My view of justice is anti-Platonic,which shouldn't surprise anyone coming from a Nietzschean perspective.Remember how in the Republic Socrates argues against the view of Thrasymachus.The latter claims that 'justice is the interest of the stronger';put even more plainly-'might is right'.Nietzsche sophisticates this view by distinguishing between Master Morality and Slave Morality.In the former Thrasymachan might is exercised over the Slaves,but the Masters between themselves [inter pares] operate a noble code of requitement.The criterion is strong will vs. weak will;pity is rejected.Blood or marriage kinship provides certain grounds,but ultimately strong will,and the mutual respect of strong will is the bottom line.
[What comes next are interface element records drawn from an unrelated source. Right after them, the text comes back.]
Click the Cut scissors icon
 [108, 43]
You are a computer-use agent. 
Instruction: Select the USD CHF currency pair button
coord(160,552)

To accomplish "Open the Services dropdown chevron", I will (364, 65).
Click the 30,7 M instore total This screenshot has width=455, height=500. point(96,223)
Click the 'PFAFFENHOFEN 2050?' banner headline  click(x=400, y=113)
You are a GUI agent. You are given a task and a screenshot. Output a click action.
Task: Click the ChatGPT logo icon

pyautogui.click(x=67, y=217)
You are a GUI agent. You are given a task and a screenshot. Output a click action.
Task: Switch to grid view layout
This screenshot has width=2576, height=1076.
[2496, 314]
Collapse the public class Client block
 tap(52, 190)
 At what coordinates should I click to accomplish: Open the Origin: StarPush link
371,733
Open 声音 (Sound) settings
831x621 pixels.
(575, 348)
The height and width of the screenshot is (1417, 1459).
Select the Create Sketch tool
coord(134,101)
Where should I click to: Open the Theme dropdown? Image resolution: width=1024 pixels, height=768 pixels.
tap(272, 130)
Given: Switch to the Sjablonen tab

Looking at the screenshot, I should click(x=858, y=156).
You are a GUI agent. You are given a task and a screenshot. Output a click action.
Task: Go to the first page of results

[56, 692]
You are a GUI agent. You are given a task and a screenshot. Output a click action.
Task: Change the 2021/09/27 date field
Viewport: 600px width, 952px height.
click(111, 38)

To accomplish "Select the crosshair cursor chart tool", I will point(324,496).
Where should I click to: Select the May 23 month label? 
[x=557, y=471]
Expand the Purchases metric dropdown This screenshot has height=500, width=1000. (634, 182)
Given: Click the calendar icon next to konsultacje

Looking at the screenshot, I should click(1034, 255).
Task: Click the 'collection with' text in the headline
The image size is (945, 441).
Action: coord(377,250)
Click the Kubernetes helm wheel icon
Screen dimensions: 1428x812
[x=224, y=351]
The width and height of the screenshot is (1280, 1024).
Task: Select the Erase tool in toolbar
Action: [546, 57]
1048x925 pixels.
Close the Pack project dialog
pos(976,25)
Not unusually,then,for a theory which sees the will to power as the basic feature of life,Nietzsche adheres to the 'power' theory,rather than the 'rights' theory.In political terms the power position is put succinctly by Machiavelli in 'the Prince'-Nietzsche considers this to be 'perfection in politics' .Nietzsche did not accept any moral 'a priori',believing that morality is an INTERPRETATION of life and not an essence of life.'Natural justice' to Nietzsche would be something of a contradiction in terms,as nature is oblivious to human notions of justice.